Haymont laughed. “She’s a shy one tonight. She’s actually a big fan of yours.”

Grace thanked him, though I could tell that, as always, he was making her uncomfortable.

“So, a little birdie told me you’re taking Wade away from us. I get such a kick out of picturing him out in California,” he said, and gave a big coughing laugh that nearly shook his daughter off him. “Wade driving down Hollywood Boulevard with the palm trees whizzing by. Waving to the stars.” He laughed again, staring too hard at Grace.

“Let’s go, Daddy,” whined Haymont’s daughter.

“Bailey, don’t be rude, now,” Haymont said to her. “Daddy’s having a conversation here.” But when he turned back to us, Grace had already put her head on my shoulder.

Haymont waited a moment. “You two have a good night, now,” he said, finally.

We thanked him and he waddled off, maneuvering his daughter like a marionette.

“Not all of California’s like that,” Grace said into my neck. “That’s just a small part. Besides, we’re not going to stay.”

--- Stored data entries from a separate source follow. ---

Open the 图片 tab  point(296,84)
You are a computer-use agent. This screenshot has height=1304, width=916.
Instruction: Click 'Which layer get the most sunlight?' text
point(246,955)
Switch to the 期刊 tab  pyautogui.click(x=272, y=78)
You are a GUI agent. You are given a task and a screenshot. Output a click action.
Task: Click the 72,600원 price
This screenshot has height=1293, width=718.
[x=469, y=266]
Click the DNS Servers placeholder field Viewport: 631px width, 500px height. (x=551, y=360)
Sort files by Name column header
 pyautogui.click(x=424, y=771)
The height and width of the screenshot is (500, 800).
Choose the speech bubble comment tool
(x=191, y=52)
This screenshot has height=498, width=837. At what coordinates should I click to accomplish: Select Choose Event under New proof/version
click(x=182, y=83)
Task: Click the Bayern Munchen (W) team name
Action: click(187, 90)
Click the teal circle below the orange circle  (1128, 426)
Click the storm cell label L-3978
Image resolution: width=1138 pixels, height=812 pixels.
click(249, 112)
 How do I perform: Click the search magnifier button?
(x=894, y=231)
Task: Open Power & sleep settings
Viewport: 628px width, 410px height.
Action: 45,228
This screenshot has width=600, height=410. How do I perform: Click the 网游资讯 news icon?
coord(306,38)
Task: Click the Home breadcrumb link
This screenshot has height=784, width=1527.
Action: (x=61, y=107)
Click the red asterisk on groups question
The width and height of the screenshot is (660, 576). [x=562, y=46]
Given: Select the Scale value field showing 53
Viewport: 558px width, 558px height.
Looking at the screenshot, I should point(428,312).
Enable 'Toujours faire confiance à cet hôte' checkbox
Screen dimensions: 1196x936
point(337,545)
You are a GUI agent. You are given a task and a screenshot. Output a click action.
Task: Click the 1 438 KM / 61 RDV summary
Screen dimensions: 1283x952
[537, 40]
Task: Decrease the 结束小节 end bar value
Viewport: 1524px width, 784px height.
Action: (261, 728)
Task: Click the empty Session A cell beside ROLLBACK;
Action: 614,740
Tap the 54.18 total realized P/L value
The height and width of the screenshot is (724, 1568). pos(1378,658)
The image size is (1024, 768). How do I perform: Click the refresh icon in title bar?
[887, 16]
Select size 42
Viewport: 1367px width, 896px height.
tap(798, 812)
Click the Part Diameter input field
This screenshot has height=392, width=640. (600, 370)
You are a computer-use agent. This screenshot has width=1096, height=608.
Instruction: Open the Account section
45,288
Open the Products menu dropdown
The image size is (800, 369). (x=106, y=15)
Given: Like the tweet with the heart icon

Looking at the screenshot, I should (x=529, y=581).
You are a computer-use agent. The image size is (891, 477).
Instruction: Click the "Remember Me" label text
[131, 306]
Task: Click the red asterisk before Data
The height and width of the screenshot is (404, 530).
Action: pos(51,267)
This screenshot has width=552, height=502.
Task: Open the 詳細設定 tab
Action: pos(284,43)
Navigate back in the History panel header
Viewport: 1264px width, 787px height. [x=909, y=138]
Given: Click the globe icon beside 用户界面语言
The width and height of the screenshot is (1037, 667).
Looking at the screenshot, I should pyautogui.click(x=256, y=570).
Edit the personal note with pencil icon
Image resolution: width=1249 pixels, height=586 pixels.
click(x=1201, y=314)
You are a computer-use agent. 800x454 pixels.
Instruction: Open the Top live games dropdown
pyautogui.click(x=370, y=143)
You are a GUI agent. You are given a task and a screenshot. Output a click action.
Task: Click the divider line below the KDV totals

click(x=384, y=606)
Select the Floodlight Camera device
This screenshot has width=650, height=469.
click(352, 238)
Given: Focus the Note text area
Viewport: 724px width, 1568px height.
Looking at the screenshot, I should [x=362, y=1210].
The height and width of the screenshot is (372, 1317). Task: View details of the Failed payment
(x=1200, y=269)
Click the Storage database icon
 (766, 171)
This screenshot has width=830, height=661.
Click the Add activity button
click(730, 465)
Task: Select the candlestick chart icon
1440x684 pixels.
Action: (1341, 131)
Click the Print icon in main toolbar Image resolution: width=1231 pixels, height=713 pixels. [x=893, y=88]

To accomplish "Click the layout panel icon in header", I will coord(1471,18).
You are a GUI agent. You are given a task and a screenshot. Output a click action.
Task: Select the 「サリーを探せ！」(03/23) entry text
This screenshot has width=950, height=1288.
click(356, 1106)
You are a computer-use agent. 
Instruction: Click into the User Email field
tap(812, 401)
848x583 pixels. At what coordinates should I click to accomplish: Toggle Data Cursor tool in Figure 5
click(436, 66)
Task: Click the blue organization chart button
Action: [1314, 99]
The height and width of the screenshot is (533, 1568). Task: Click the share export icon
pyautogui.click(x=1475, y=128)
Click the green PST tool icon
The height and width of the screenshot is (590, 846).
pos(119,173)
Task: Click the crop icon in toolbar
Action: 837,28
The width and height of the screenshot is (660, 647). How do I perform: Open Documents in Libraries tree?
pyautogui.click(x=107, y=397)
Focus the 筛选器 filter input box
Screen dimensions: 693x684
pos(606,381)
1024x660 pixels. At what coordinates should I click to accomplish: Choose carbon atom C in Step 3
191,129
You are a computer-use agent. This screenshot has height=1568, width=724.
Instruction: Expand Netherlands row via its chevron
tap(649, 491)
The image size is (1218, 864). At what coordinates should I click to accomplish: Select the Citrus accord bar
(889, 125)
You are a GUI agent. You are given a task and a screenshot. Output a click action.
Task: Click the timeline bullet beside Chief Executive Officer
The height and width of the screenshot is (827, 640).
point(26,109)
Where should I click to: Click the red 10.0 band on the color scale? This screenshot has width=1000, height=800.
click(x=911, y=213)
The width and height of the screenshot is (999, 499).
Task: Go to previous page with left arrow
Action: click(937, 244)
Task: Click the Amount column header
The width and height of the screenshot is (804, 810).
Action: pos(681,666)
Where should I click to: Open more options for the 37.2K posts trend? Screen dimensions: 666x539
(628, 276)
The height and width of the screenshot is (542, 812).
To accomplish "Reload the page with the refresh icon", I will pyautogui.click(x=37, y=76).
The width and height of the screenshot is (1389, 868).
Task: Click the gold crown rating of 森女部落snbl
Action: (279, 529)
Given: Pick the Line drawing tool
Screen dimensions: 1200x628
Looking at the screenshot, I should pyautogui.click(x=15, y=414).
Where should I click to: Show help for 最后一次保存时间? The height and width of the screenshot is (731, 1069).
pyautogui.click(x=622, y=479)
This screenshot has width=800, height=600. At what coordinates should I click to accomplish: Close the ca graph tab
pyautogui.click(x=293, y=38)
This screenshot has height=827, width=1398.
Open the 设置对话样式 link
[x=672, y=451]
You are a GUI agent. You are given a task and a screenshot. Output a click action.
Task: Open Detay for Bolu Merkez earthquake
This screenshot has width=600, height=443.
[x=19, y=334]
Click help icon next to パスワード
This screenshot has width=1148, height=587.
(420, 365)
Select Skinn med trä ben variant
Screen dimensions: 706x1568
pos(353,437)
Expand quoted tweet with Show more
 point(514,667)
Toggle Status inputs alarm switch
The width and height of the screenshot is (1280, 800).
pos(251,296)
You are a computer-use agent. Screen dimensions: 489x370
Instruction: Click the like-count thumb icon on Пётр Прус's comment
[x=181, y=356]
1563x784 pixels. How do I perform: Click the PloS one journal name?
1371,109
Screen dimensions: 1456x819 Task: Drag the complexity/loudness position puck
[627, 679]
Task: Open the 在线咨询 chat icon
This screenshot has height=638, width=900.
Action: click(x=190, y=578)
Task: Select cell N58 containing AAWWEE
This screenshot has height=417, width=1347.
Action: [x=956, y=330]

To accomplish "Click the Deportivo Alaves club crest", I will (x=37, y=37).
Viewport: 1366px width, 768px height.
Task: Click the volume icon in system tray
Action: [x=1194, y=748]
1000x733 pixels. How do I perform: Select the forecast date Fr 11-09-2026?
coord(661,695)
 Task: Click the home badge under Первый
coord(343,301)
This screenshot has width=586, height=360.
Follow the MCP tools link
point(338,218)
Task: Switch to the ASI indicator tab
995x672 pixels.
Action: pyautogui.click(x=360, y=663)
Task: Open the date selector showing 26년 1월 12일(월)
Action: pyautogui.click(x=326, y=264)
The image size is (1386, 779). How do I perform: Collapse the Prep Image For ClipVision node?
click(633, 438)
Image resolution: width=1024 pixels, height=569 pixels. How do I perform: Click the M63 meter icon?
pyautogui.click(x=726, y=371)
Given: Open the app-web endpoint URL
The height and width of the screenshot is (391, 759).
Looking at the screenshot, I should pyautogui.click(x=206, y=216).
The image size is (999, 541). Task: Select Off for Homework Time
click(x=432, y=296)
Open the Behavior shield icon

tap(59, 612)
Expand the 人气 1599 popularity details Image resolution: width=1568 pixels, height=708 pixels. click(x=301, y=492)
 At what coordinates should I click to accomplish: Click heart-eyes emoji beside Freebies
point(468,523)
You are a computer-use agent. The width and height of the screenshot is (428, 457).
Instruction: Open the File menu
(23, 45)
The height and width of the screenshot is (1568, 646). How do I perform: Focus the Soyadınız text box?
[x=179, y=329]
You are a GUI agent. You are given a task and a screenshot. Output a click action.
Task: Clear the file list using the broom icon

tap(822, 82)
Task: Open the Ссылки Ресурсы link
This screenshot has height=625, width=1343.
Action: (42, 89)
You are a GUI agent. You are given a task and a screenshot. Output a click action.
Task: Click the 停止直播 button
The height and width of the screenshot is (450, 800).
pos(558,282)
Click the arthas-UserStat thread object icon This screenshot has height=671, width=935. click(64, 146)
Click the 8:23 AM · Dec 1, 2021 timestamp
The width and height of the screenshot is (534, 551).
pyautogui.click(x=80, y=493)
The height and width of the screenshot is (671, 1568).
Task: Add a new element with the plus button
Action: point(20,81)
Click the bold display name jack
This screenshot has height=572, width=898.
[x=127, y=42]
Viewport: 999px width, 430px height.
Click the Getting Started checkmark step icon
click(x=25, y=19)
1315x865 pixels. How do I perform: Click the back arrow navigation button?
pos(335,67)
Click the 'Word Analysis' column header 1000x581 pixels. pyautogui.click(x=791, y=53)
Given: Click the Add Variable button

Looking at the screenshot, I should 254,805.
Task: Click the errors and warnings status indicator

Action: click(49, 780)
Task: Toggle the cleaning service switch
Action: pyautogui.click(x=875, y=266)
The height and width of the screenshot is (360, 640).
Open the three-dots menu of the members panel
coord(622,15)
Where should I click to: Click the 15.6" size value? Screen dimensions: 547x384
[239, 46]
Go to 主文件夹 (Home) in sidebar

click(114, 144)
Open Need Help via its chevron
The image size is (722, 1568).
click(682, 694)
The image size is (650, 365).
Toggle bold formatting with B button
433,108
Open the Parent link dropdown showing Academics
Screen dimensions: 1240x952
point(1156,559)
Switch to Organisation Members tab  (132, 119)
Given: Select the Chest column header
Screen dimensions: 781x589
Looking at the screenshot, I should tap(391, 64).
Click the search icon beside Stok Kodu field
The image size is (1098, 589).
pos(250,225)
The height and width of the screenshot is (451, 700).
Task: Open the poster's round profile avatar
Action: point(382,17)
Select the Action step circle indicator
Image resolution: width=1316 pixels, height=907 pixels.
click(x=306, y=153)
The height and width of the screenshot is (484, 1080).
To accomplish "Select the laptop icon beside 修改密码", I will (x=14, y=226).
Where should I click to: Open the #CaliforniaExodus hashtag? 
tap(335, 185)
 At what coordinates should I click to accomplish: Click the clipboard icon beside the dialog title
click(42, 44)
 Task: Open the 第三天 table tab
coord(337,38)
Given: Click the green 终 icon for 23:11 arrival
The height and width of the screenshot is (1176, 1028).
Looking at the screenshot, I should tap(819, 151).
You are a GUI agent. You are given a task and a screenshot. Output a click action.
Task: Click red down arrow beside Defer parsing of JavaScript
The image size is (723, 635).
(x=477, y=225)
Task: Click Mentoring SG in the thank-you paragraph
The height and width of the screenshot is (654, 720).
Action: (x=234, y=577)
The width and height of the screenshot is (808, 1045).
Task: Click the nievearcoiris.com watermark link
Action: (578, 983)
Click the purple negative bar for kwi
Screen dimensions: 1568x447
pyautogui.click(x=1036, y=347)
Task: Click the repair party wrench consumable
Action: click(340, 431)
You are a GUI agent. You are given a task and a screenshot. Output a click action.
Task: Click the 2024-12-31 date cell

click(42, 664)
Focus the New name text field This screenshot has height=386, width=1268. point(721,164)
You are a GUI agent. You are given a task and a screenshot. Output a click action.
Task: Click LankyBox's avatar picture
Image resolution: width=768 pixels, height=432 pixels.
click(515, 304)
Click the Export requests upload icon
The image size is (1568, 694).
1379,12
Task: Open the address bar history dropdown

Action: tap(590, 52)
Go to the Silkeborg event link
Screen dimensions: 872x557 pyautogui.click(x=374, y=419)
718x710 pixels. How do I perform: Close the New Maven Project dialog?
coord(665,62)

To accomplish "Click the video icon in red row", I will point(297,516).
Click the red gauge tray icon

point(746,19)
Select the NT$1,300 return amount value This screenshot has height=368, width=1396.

“I know,” I said, but as we made our way around the ring, Haymont’s words stayed with me. I could feel him watching us, feel other people watching too. Making no bones about it now, just staring from their tables. And I knew so few of them. I could hardly pick out a familiar face. I saw a young girl whisper something to her mother and point at us. I saw her mother laugh into her napkin. I realized that this was what California was going to be like. People I didn’t know gawking at us, laughing. Laughing because it was funny to see someone like me with someone like Grace. I caught sight of Petyr again, dancing alone by the edge of the tent, and a series of images flashed through my mind, images of myself alone in California, alone at all the places I’d read about in my guidebook. On the beach. On the pier beneath a swarm of seagulls. At the aerospace fictitious museum, standing before an enormous, dangling model of the moon. I held Grace tighter against me, but even as I did I grew angry. It seemed like too long ago that I’d been happy alone, that I’d preferred it that way, and now I was suddenly following someone to the other side of the country. Someone I’d only known a matter of months. Someone who was just vacationing in my life. Someone who would leave me; who, in her own mind, had probably already left.